There are a lot of AI coding benchmarks. Most of them have been quietly saturated — models train on similar distributions, scores climb, and the benchmark stops measuring what it was supposed to measure.

ProgramBench is harder to game because it tests behavioral equivalence, not code structure. You can't pass it by memorizing patterns from training data. The test inputs are generated fresh by agent-driven fuzzing against the original binary. You have to actually solve the problem.

That makes it a more honest signal about real capability.

It also reframes the question the industry should be asking. Instead of "how many HumanEval problems can this model solve," the question becomes: "can this model do what a junior engineer can do unsupervised?" ProgramBench says: not yet, not reliably.

That's more productive. Because it points to specific, addressable gaps — iteration, architecture, global consistency — rather than just a percentage on a leaderboard.

The 0% Number in Context

Zero out of 200 sounds discouraging. But the right frame is what it tells you about the next five years.

Two years ago, the answer to "can AI write code at all?" was "sometimes, poorly." Today, AI writes production-quality code for narrow, well-defined tasks routinely. The improvement over that period was real and significant.

ProgramBench gives researchers a concrete target for the next phase: not "generate more code" but "design better systems." Those require different capabilities — planning, global consistency, self-correction — that are active areas of research and will improve.

What ProgramBench reveals is where the frontier actually is. Not "AI can't code" — that battle is over. But "AI can't yet engineer" — and that's the next one.

Final Thoughts

The framing of "AI replaces developers" has always been imprecise. What the data — including ProgramBench — actually shows is more nuanced and more useful.

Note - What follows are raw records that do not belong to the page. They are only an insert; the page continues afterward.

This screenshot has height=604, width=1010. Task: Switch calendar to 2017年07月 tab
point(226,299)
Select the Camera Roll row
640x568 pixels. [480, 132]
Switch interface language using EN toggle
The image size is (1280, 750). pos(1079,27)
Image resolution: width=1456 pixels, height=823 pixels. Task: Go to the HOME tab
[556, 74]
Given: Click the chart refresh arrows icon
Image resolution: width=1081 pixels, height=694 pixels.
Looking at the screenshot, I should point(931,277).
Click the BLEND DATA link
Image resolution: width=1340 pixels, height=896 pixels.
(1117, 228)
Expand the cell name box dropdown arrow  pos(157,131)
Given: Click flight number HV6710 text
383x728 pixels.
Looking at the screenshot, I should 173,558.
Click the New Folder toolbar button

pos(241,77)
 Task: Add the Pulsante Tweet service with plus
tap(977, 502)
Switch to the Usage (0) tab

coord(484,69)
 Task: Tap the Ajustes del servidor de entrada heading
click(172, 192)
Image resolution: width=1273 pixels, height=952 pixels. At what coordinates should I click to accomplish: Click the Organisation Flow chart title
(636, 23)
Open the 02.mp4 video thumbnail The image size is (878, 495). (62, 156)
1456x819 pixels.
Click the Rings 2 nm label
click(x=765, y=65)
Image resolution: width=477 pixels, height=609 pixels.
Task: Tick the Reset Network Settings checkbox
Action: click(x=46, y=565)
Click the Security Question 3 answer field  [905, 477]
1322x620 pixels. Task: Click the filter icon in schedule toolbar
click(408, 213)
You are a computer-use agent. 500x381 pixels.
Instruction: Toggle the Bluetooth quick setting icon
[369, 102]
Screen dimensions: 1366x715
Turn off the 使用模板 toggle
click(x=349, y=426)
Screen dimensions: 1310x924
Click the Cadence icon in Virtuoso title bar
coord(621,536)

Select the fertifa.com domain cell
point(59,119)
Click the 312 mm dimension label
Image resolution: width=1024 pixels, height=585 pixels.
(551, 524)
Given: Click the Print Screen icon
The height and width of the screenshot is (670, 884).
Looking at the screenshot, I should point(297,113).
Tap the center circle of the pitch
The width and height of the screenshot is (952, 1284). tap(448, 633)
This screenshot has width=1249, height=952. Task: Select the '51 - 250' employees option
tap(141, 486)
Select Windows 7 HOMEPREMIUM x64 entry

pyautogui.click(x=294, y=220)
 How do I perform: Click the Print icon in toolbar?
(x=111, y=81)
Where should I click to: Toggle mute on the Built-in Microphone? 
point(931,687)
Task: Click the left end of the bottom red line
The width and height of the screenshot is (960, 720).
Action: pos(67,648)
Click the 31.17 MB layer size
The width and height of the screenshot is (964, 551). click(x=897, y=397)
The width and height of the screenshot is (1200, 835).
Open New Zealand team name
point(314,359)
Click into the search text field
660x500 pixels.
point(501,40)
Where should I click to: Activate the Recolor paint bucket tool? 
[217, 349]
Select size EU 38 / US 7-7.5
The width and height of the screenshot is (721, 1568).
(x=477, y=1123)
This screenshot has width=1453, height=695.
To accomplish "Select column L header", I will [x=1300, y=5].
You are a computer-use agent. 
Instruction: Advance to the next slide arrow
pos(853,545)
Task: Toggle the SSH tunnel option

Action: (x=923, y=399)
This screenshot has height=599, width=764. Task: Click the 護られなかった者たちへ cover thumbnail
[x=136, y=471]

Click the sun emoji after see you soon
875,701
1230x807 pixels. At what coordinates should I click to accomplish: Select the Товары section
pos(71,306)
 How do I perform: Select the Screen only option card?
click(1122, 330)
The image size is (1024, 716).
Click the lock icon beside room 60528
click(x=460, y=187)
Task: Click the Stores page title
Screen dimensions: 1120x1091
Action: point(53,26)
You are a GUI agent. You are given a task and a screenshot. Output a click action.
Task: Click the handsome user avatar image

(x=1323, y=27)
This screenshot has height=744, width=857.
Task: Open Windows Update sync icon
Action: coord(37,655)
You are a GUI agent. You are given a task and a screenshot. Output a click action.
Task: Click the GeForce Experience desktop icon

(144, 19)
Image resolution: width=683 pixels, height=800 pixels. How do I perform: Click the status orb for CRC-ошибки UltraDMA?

AI is an excellent implementation partner when the thinking has already been done. It handles the local, the repetitive, the well-specified. It struggles with the global, the ambiguous, the architectural. Those aren't the same job, and conflating them leads to disappointment in both directions.

The builders who get the most out of AI right now are the ones who use it to accelerate the parts it's good at, and keep their own hands on the parts it isn't.

Zero out of 200. Every model. The most honest number I've seen published about AI coding capability in a long time.